Dataset items
====
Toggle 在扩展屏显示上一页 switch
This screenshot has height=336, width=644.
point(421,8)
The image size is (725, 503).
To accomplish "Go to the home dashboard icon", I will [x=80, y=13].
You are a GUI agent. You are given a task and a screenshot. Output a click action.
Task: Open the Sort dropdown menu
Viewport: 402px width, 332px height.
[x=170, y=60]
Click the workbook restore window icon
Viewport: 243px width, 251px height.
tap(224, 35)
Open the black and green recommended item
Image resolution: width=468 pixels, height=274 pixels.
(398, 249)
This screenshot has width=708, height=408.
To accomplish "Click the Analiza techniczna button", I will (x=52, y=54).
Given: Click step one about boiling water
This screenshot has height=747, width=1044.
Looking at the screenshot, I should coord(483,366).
====
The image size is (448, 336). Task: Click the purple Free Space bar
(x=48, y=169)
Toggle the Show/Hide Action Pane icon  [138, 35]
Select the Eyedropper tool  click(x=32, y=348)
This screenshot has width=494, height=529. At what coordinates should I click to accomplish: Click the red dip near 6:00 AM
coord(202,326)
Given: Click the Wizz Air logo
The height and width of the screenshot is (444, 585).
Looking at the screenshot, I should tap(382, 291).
====
● **Work instructions**:
In the entries above, find the line with "This screenshot has height=336, width=644." and the line with "Task: Open the Sort dropdown menu", then set down exactly those two and every line between them, nothing else.

● **Written solution**:
This screenshot has height=336, width=644.
point(421,8)
The image size is (725, 503).
To accomplish "Go to the home dashboard icon", I will [x=80, y=13].
You are a GUI agent. You are given a task and a screenshot. Output a click action.
Task: Open the Sort dropdown menu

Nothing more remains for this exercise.